■ Selected text ■
He posted today all over his social media a video of why men "cheat". It basically states it is because their woman doesn't fulfill their needs. The video talks about how men give women a blueprint of what they need and how to tend to their needs and we as women often don't listen to what they are saying and then we wonder why our men are unhappy and cheat. It further states that women need to learn to listen to what their man is saying they need to stay content in a relationship. It was compared to when you take a job and are given a list of duties and expectations.....you cannot ignore what is said to you and just do your own thing. A woman hosts this video!!!!! My messages blew up from people telling me I made him unhappy and that I should have known he was unhappy. I should have known I would lose him! I had no idea what was going on until my associate told me he had blown up his social media with videos like this one justifying his actions. Videos that women host too to make it seem like even women agree with this logic.

Please take care of you Dev and just ignore all of the stupid your ex keeps spewing. He's a total tool.

I found proof of my WS new relationship and saw the things they were sending each other, the beautiful quotes, the sweet hellos and goodbyes....the constant messaging throughout the day to keep in touch.... I went pain seeking and that's what I found, a world of pain added to my already pit of misery.

■ Data for review ■
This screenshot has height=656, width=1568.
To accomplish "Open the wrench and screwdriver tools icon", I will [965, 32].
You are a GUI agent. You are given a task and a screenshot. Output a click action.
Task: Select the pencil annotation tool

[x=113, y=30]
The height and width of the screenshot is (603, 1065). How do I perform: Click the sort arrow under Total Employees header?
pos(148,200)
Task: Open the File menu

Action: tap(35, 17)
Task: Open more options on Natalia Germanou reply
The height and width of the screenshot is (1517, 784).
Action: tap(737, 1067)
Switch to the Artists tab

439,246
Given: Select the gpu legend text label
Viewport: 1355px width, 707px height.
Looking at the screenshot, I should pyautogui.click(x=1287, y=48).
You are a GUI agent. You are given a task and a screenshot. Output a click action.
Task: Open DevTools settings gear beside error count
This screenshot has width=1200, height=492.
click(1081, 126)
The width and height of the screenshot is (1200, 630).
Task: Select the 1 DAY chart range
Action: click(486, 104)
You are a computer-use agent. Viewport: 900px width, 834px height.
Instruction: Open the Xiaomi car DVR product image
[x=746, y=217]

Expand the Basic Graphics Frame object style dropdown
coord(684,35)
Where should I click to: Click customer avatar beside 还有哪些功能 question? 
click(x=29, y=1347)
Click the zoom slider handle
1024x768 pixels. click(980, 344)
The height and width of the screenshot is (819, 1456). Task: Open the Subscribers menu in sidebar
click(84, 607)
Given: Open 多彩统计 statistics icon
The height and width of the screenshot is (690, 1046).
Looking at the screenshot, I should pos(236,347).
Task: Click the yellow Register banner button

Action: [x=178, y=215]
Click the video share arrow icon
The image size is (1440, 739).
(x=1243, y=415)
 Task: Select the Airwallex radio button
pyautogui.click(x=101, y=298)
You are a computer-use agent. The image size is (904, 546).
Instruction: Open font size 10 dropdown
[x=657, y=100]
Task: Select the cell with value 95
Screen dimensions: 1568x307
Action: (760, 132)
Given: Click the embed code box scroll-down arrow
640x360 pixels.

■ Your instructions ■
Continue the forum posts about infidelity from their final sentence. The lines have no connection to the forum posts about infidelity.

■ Your response ■
Correct me if I am wrong, but isn't he on his like NINTH "relationship" since you? Sooooo... all of those others were "real" too? I totally get the desire to look, I really do. But you can't. Because all it does is hurt you. Do yourself a favor and BLOCK him. Block him, block her, block his family, block everydamnbody RIGHT NOW. The only way to kick that habit is to KICK it right in the dick. Blocking them prevents them from seeing you, but it also prevents you being able to see their shit too (which is way more important). I know that hurts, but the healing hurt is way better and way more short-lived than the painshopping hurt.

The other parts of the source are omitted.